Mauro Santopietro, l’attore dello spot Esselunga così discusso in questi giorni in onda su tutte le reti nazionali da lunedì 25 settembre, è travolto dai meme. La rete si è scatenata scimiottando il contenuto della pubblicità cosiddetta “della pesca”. “Pesche per divorziati a 2.99”per citare uno dei tanti. Ed è un susseguirsi di immaginette perché lo spot ha fatto centro e ha smosso gli animi. Lo raggiungiamo a Roma dove vive ed è in procinto di tornare in scena con Il mercante di Venezia di William Shakespeare, regia di Loredana Scaramella, al teatro Olimpico dal 10 al 15 ottobre.
Perché ha accettato di girare questa pubblicità?
«Ho accettato questo lavoro valutando la proposta da attore, senza aggiungere giudizi, perché è nella nostra professionalità raccontare storie, lasciarle vivere. Mi sono divertito, mi è piaciuto farlo e mi ha regalato dei momenti professionali e umani molto belli».
Una storia divisiva che ha scaldato gli animi a cui si imputa di schierarsi per un certo modello di famiglia e contro un altro.

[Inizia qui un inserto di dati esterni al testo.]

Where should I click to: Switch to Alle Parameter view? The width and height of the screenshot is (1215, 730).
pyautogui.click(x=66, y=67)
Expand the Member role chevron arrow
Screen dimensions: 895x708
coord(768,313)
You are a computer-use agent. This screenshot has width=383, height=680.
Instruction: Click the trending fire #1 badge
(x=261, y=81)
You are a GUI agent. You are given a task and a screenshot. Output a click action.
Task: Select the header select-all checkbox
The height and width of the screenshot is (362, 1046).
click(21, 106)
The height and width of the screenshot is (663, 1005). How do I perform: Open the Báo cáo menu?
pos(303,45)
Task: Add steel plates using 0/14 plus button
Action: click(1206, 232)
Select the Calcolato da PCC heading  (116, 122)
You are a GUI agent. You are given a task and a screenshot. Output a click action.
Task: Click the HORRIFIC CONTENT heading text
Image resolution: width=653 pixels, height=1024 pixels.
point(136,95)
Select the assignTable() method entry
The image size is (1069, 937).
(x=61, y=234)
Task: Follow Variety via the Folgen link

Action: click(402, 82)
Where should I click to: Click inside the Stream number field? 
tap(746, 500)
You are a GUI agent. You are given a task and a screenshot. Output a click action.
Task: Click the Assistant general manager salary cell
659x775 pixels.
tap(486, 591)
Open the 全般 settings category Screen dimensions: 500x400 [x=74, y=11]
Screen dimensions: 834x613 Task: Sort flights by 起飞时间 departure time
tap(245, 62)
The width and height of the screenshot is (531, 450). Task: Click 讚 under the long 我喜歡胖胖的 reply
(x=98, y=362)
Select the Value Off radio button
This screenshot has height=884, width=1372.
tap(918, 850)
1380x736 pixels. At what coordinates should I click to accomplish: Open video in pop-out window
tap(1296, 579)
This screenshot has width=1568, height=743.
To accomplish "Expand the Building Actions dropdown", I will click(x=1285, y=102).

«È una storia che ha creato spaccature, ma anche questo è il risultato di un prodotto mirato e ben scritto che non voleva prendere posizione su una certa idea di famiglia o su un’altra. Ma raccontare come “tutte le spese sono importanti”. Ecco perché lo spot è girato con una soggettiva, quella di una bambina che sembra triste ma che, in realtà, sta cercando di far riappacificare i genitori con una pesca, semplicemente un frutto».
Uno spot che ha per protagonisti i bambini.
«Che sono i veri legittimati a dare l’esempio; la forza, il respiro e la spinta a un processo di inclusione che altro non è che il diritto alla felicità. Allora sì, quella bimba ha il diritto di essere felice e per esserlo vuole che i suoi genitori non litighino più. Che abbiano un rapporto mamma e papà. Tentativi raccontati con una semplicità disarmante».
Questo voleva raccontare la pubblicità?
«La pubblicità è un prodotto culturale legato al mercato; ma la cultura non deve essere una palestra di giudizio, bensì un’occasione per allenare il pensiero, le riflessioni, l’occasione per capire le cose. Sennò diventa impossibile fare pubblicità. Il dibattito sui social è disarmante perché lo spot in sé e per sé non prende una posizione netta e marcata. Ma questo purtroppo è il magico mondo della rete. L’altra cosa che mi ha fatto riflettere è che le persone cerchino risposte in una pubblicità, mentre andrebbero cercate in un altro spazio che non è quello di due minuti di spot. Ma quello politico e civico, non certo una storia artistica. Sennò diventa riduttivo del target stesso, che sia una famiglia allargata, tradizionale o altro. Qui si parla della famiglia ed è importante che se discuta».
Complimenti agli autori verrebbe da dire.
«Gli autori sono stati bravi a scoperchiare un nervo scoperto perché le persone che si sono sentite provocate evidentemente non trovano risposte altrove».
Se lo aspettava un clamore di questo tipo?
«Quando l’ho girato assolutamente no. Men che meno di diventare un meme. Sto facendo la collezione. Sono delle cose che mi fanno sorridere, da un lato, e riflettere dall’altro, ma io ho fatto solo il mio mestiere ovvero l’attore. Quindi rispetto e assenza di giudizio. Non va schiacciata la narrazione verso il vicolo cieco dell’assenza di possibilità di moltiplicare le vedute e la soggettiva. Tenendo, poi, sempre presente che è una pubblicità. La grande presa di posizione è stata di farla durare 2 minuti. Quello è un grande atto di rispetto per la tematica affrontata».
Che esperienza ha vissuto lei come figlio?
«Sono figlio di una famiglia tradizionale. L’insegnamento migliore che mi hanno dato i miei è di andare avanti superando le difficoltà senza perdersi mai d’animo. Conosco tante coppie che stanno vivendo questa esperienza perché ormai, oggi come oggi, il divorzio è una possibilità diffusa tra chi non va più d’accordo. La cosa bella è vedere che, nonostante ciò, hanno ritrovato una nuova possibilità di essere genitori insieme per la serenità dei figli».